Analysis of two good-quality RCTs (N=2,226) demonstrated that early open surgery compared with surveillance for small AAA (4 to 5 cm) decreased AAA rupture with attenuated benefit after 5 years, but did not alter AAA-related or all-cause mortality after up to 12 years of followup. One RCT showed no subgroup differences in all-cause mortality or AAA-related mortality by age, sex, or AAA diameter for open surgery versus surveillance. Open surgery compared with surveillance resulted in similar 30-day postoperative mortality and quality of life but fewer postoperative complications, particularly perioperative myocardial infarction. Meta-analysis of two underpowered fair-quality RCTs (N=1,088) of early EVAR compared with surveillance in small AAA found that EVAR does not reduce all-cause mortality, AAA-related mortality, or AAA rupture. EVAR complications reported in two RCTs and two registry studies (N=2,440) included systemic complications (15%), endoleaks (10%), and reintervention (4%) but no difference in operative mortality. One fair-quality RCT (N=339) suggested higher quality of life in early EVAR compared with surveillance in the first 6 months that did not persist at 3-year followup. A few fair-quality, small heterogeneous RCTs examined pharmacotherapy compared with surveillance for small AAA, with inconsistent results in altering AAA growth rates. There were few adverse reactions reported for antibiotics in these small trials but propranolol was poorly tolerated, leading to a high withdrawal rate.
Limitations: The four large population-based screening trials, while robust in numbers, almost exclusively represent a population of older Caucasian men from nonU.S. populations.

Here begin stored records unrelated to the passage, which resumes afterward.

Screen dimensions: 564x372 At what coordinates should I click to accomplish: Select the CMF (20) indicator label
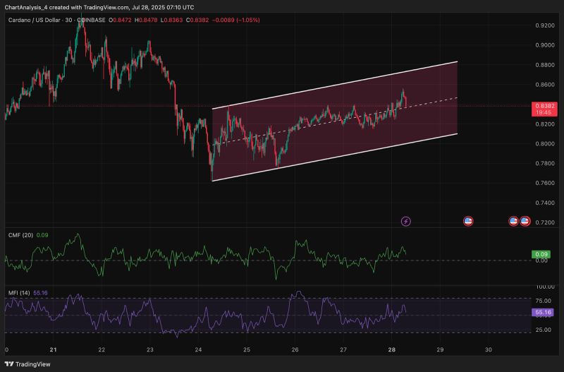tap(20, 235)
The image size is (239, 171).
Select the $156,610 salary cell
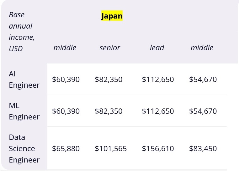point(158,149)
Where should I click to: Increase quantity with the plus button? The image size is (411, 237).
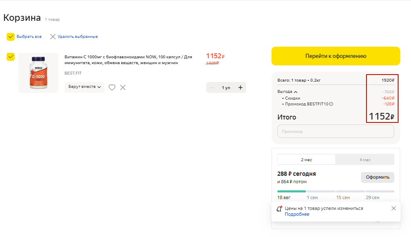point(240,87)

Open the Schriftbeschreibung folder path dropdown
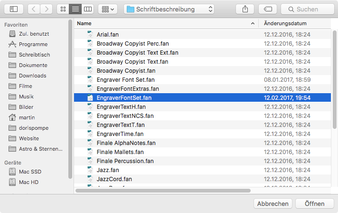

Other than for age and sex, there is no direct evidence on AAA screening benefit for other subgroups by race, family history, smoking history, or cardiovascular risk. There is limited information on rescreening yield overall and by subgroup derived from one Department of Veterans Affairs trial. Two RCTs examining EVAR versus surveillance for small AAA were prematurely stopped due to futility analysis demonstrating less than 1 percent chance of finding a difference in AAA rupture or AAA-related mortality. These studies could be underpowered to detect other differences in health outcomes. The four RCTs addressing pharmacotherapy versus surveillance for AAA were small and studied heterogeneous populations. Quality of life studies examining possible harms from screening and treatment are small and examine outcomes at different time points in different populations.
Conclusions: One-time invitation for AAA screening in men ages 65 years and older was associated with decreased AAA rupture and AAA-related mortality but no difference in all-cause mortality. Treatment of small, screen-detected AAA with early open or EVAR surgery did not result in improved health outcomes compared with surveillance. Short-term but not long-term differences in quality of life have been seen with screening for AAA in those who screen positive.